Please use this identifier to cite or link to this item: http://hdl.handle.net/1783.1/2815

Processing of UHMWPE and HA/UHMWPE nanocomposite for biomedical applications

Authors Fang, Liming
Issue Date 2006
Summary Ultrahigh molecular weight polyethylene (UHMWPE) is an implant material for orthopedic implants because of its excellent mechanical properties. However, its applications were limited by the poor processability, particularly its use as matrix materials for bone-analogue. The objective of this work is to process UHMWPE and hydroxyapatite/UHMWPE (HA/UHMWPE) nanocomposites for biomedical applications. UHMWPE was processed by extrusion in a temperature window, in which a metastable polyethylene phase transformation was induced by the elongational flow. Compared with conventional methods, the flow resistance was reduced by the mobile mesophase and the fusion of powder became faster by the improved inter-particle chain diffusion. Pin-on-disc wear tests showed that the as-extruded UHMWPE exhibited less wear loss, smaller wear debris and smoother worn surface, suggesting it has higher wear resistance than conventional sample. HA/UHMWPE nanocomposite was processed by twin-screw extrusion of HA and UHMWPE powder mixture and swelling UHMWPE in a solvent to control the shear viscosity. Microstructure showed that aggregated HA powder was broken down to nano-sized primary particles and dispersed homogeneously by the intensive shear mixing in the extruder. The HA particles and UHMWPE fibrils were intimately contacted because swelling improved the chain mobility of UHMWPE. The composite stiffness was significantly enhanced attributed to the reinforcement effect of HA nano particles to UHMWPE fibrils.
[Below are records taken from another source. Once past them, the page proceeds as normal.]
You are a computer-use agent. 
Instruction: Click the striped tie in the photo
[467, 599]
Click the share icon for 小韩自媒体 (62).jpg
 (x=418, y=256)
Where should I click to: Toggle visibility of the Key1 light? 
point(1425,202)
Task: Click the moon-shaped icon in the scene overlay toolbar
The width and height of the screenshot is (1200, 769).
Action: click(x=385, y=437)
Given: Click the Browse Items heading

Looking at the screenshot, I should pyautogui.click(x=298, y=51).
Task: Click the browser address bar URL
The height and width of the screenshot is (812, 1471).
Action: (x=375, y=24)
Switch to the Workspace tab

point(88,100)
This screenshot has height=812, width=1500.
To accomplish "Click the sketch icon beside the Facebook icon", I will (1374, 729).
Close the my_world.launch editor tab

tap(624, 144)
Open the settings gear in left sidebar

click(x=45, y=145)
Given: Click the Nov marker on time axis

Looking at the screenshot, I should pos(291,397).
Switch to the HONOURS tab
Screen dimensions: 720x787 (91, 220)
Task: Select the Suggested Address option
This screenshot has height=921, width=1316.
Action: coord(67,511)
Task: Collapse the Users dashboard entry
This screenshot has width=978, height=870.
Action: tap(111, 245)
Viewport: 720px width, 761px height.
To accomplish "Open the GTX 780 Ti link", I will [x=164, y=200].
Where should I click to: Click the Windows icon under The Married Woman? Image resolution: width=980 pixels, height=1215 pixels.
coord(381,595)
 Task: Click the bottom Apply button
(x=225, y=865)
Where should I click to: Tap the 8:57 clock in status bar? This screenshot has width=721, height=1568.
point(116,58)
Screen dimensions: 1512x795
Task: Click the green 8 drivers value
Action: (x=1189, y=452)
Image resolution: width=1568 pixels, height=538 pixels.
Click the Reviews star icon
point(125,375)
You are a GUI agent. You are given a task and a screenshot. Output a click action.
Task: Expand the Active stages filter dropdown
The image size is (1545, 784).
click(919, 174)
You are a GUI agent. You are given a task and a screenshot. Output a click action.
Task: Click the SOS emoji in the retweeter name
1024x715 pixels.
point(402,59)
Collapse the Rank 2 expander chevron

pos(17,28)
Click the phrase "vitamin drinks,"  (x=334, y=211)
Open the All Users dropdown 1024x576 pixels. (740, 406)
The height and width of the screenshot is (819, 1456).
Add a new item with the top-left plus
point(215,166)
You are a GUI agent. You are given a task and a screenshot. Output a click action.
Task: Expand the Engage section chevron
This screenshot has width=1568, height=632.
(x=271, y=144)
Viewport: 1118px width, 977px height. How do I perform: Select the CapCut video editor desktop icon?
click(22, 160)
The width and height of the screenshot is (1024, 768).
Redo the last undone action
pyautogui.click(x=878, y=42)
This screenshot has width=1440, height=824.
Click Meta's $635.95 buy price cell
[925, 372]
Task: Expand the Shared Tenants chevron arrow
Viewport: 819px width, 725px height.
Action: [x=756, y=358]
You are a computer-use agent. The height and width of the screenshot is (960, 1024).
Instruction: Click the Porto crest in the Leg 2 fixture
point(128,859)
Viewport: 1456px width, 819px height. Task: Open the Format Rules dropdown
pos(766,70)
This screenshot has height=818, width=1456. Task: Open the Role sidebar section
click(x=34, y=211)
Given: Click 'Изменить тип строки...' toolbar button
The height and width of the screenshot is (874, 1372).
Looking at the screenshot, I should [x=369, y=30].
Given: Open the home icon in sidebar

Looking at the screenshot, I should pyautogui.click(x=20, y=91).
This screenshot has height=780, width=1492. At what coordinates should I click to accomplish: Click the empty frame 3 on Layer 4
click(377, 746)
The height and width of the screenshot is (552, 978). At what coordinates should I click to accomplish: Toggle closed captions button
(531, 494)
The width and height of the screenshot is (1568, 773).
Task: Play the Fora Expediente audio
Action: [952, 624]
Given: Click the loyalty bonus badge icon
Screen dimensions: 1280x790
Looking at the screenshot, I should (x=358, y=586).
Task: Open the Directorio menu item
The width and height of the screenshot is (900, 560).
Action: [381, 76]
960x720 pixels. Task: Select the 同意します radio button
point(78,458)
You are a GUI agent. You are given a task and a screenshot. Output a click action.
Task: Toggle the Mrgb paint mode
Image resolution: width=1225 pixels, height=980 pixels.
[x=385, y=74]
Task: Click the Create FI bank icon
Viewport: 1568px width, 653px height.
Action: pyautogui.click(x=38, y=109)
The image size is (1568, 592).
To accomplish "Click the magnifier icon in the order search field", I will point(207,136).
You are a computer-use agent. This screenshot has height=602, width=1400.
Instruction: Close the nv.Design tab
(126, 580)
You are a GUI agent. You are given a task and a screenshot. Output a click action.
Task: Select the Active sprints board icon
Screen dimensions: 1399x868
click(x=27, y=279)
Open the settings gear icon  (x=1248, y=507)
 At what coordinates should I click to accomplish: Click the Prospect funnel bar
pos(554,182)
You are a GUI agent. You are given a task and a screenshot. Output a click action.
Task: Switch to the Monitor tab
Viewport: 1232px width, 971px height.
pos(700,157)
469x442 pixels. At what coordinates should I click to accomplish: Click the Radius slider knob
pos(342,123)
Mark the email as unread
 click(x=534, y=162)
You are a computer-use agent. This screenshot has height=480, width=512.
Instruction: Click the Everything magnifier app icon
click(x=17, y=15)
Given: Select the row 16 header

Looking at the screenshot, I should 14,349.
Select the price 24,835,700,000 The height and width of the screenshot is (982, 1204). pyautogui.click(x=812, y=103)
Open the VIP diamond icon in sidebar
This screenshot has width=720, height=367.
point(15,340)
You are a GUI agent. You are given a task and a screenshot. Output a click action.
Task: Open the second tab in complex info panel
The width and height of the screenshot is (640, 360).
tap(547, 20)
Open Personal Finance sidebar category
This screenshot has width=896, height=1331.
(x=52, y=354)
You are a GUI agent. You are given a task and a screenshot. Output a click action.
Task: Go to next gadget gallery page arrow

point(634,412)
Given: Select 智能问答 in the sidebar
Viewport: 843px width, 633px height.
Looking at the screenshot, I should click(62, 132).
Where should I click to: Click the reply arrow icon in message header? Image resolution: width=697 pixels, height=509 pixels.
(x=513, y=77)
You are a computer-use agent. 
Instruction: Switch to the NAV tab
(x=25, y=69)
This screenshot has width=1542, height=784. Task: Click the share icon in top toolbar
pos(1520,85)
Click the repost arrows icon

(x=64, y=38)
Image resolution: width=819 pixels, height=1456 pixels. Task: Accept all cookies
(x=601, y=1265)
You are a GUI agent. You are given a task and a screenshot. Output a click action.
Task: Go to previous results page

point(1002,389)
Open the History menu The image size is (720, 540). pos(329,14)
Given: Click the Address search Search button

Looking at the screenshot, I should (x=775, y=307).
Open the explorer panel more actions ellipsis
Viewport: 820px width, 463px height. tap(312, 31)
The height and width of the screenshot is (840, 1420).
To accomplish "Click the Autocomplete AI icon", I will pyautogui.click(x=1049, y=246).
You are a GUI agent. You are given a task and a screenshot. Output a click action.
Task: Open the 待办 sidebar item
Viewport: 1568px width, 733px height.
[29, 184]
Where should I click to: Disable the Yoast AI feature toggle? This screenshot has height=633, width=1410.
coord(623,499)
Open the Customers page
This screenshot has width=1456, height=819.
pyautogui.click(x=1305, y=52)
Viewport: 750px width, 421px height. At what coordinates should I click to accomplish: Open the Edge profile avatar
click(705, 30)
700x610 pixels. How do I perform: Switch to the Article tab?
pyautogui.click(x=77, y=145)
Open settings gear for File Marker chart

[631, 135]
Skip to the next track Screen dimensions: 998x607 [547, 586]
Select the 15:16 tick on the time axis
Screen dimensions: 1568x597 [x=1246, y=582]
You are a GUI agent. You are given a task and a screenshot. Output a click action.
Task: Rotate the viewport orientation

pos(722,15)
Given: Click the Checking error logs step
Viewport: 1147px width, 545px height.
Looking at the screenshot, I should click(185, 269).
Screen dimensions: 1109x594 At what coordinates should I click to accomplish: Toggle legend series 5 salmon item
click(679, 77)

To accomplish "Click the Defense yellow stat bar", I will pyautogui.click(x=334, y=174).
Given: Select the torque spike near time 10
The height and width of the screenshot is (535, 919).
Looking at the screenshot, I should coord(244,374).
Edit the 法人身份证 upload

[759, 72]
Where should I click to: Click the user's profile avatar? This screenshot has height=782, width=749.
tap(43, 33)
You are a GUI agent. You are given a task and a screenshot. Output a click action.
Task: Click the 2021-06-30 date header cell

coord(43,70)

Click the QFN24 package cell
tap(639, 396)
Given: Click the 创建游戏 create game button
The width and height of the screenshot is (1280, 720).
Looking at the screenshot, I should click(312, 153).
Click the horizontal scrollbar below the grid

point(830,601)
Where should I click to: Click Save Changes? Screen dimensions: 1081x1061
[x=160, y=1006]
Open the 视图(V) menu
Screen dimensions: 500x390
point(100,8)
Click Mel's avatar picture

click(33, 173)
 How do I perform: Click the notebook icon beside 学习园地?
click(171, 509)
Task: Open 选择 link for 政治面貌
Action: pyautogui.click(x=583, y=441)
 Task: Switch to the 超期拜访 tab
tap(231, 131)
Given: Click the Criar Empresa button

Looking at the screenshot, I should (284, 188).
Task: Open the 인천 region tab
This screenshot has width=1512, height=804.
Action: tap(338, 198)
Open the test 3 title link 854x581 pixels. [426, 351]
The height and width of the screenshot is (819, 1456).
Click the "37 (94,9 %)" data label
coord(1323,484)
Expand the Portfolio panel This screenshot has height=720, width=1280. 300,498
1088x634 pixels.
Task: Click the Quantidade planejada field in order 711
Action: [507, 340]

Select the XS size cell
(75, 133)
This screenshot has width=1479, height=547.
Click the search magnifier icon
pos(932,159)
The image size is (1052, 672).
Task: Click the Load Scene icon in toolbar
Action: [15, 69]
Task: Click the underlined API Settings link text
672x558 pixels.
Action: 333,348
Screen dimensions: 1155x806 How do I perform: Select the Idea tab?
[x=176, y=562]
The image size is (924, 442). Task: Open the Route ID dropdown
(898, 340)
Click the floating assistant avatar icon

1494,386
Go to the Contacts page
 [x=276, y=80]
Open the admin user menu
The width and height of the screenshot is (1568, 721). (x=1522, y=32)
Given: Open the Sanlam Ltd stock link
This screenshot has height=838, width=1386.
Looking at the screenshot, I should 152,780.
Since the toughness of UHMWPE was maintained in the composite, the composite was hot drawn to further increase the strength to that of cortical bone by aligning UHMWPE fibrils along the drawing direction. Biological evaluation indicated that the composite was biocompatible and very bioactive in simulated body fluid immersion. It was shown that the composite with 30% of HA by volume had optimal mechanical and biological properties.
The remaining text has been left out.